> [Excerpt provided]:

Why we elect bad leaders

Every new government is a reminder of old mistakes.  We fail to retain even the plainest lessons. That a popular leader is not necessarily a good leader.  That we cannot expect honest people who join government to ultimately prevail over a corrupt system.  That there are no shortcuts to good governance; that we must work hard at establishing durable institutions and creating a culture of honesty before we can feel entitled to have competent and honest politicians.

Our readiness to go back to Edsa each time we want to get rid of bad leaders attests to our failure to learn these lessons well.  Edsa was a rare moment of recuperation of national self-esteem.  We seek in its memory the values that give us reason to hope that we can still be a great nation.  To advocate an Edsa-style solution  every time we have problems with the leaders we elected would be to trivialize an extraordinary event.

Stored dataset entries

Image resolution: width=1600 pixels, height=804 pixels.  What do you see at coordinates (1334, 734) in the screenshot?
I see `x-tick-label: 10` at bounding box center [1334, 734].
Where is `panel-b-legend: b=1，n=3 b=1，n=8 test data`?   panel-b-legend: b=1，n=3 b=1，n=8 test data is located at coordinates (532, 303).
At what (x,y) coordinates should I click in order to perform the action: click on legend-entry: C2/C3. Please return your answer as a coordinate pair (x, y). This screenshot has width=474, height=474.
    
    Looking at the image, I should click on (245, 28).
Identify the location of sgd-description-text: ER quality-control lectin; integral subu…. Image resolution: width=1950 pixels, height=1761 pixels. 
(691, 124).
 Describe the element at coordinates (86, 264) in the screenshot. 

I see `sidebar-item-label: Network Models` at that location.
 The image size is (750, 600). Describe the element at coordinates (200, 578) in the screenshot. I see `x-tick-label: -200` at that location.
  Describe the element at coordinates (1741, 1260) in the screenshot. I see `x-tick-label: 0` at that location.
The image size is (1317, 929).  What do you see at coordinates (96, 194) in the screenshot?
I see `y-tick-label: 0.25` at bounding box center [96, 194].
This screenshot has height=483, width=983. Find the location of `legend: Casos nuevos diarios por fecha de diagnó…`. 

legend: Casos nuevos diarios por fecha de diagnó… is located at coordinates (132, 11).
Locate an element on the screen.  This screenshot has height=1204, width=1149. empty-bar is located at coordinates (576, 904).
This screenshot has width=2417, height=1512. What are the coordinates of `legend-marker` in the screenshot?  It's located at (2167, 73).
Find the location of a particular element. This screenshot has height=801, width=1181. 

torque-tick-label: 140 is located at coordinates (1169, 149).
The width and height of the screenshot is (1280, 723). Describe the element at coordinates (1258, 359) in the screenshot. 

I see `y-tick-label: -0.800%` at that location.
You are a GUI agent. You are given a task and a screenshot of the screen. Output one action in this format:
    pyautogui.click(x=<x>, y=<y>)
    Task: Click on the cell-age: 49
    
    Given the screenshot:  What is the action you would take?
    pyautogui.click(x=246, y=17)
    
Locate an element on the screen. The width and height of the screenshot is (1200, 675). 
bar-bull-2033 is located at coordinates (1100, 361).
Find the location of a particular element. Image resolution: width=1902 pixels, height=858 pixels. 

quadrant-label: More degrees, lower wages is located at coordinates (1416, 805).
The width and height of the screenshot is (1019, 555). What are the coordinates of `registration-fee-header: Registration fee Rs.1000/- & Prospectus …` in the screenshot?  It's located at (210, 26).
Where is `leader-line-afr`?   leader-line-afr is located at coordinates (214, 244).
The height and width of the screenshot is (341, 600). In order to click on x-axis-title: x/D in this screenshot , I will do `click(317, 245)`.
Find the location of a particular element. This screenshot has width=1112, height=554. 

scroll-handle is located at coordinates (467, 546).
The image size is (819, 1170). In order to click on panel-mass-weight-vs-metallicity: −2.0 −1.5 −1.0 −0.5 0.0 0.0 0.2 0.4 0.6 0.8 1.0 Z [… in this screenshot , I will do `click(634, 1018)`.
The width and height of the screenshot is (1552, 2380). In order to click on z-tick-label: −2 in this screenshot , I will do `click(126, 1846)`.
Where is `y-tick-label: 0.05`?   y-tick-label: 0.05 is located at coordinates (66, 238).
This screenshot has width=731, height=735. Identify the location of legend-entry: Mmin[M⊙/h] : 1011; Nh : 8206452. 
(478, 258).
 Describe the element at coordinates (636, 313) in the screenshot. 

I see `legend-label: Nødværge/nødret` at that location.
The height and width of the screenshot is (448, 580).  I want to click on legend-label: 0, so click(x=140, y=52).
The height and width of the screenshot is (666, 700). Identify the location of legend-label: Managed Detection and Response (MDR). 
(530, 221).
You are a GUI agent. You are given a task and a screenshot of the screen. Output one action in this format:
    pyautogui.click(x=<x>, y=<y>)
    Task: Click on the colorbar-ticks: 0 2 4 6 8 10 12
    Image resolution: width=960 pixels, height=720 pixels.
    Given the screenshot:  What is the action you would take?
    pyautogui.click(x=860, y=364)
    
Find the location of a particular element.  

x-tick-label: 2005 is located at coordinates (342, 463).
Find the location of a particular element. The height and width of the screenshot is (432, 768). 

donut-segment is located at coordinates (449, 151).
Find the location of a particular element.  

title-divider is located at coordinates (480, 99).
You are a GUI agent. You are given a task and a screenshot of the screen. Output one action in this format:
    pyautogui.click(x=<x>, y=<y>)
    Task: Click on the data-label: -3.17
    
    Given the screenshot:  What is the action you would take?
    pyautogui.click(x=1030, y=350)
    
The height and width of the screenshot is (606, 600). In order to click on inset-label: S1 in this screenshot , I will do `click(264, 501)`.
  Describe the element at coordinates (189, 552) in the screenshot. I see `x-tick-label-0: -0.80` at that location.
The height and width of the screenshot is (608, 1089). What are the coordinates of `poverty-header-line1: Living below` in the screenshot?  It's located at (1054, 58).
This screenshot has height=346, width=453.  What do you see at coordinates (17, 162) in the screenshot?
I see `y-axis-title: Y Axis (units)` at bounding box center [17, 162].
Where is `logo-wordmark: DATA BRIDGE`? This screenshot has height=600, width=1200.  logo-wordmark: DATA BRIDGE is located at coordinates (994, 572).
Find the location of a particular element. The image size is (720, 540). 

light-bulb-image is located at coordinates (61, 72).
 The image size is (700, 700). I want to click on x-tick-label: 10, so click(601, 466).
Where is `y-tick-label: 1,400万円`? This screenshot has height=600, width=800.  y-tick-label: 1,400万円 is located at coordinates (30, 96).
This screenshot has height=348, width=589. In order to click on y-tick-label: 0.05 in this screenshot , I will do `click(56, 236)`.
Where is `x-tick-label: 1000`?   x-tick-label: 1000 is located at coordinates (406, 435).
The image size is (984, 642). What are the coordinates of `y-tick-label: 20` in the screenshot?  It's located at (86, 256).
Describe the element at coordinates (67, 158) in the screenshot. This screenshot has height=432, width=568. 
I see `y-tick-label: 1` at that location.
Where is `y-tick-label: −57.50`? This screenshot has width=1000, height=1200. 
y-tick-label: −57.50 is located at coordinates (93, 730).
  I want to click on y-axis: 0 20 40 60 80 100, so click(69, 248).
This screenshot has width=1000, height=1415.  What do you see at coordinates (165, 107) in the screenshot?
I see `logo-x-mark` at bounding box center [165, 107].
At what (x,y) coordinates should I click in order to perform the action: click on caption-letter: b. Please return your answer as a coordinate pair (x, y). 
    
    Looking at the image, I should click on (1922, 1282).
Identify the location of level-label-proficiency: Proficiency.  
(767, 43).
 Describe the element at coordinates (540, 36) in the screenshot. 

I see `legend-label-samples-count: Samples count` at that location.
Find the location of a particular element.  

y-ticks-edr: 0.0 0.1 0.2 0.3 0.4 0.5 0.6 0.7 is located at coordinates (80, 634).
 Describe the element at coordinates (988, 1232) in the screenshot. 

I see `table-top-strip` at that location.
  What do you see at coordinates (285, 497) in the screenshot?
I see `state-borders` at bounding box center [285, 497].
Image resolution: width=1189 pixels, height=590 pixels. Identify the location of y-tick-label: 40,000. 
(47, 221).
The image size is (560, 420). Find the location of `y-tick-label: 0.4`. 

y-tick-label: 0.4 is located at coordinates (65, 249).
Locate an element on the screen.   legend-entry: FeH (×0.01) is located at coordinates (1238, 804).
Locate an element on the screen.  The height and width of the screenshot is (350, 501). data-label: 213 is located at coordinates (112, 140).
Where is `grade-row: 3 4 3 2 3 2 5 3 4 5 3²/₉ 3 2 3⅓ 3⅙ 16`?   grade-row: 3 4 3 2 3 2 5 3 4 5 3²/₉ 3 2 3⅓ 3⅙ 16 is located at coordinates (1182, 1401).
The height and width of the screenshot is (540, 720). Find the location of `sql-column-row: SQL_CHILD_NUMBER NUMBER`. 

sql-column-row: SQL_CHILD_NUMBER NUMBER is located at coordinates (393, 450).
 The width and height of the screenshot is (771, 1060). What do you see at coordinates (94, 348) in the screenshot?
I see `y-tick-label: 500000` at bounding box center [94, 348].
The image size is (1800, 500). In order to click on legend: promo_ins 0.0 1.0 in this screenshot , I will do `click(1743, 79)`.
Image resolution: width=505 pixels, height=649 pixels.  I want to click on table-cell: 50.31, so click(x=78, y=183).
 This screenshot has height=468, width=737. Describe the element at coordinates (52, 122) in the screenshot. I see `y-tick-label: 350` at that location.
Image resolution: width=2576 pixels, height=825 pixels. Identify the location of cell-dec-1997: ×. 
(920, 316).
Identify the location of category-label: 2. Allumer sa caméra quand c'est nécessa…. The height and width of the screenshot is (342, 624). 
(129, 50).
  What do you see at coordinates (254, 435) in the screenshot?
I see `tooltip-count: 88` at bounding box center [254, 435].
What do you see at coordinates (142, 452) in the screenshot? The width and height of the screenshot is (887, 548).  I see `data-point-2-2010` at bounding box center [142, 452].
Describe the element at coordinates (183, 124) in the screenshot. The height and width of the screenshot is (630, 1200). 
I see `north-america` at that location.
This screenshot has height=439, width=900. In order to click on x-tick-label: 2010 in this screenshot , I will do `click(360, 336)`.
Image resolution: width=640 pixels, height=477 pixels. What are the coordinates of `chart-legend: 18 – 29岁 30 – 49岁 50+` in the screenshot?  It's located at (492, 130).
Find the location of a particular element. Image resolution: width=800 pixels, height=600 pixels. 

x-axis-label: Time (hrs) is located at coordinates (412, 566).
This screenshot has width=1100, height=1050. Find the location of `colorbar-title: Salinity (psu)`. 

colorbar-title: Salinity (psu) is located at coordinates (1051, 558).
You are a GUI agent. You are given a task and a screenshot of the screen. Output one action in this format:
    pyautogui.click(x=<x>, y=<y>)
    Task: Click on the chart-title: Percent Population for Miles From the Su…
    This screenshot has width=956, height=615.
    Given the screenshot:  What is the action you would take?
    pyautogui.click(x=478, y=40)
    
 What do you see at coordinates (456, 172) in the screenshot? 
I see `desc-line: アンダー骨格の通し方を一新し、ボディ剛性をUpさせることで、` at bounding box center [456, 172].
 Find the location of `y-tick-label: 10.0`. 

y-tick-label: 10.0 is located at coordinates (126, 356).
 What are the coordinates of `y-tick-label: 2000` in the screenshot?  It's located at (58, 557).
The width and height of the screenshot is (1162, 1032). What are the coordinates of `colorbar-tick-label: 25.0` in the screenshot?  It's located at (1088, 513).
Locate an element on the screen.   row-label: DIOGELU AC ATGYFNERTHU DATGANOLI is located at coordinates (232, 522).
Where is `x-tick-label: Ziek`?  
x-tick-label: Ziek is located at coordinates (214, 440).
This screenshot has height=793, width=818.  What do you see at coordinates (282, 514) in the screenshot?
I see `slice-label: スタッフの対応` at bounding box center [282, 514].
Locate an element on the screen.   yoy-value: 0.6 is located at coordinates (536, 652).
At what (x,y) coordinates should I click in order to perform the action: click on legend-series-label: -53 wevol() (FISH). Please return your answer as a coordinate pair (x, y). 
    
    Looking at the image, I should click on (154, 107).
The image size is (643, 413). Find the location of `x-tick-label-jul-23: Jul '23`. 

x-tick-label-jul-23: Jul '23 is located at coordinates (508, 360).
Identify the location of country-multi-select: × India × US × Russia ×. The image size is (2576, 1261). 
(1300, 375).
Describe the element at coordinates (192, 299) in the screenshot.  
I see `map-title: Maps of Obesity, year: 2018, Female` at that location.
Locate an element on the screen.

> [Exercises to complete]:
• a. Rewrite the paragraph of the essay that begins "Every new government is a reminder" as a short bulleted list, keeping its main points.
• b. Answer these questions using the essay, each on its own line:
(i) According to the essay, what is a popular leader not necessarily?
(ii) What does the essay call Edsa?
(iii) What does the essay say advocating an Edsa-style solution every time we have problems with elected leaders would do?
The stored entries have no role in this work.

> [Answers for the exercise]:
• a.
- Each new government reminds us of past mistakes, and we fail to keep even the plainest lessons.
- A popular leader is not necessarily a good leader.
- Honest people who join government cannot be expected to win out over a corrupt system.
- There are no shortcuts to good governance.
- We must build lasting institutions and a culture of honesty before we can feel entitled to competent, honest politicians.

• b.
(i) A good leader.
(ii) A rare moment of recuperation of national self-esteem.
(iii) It would trivialize an extraordinary event.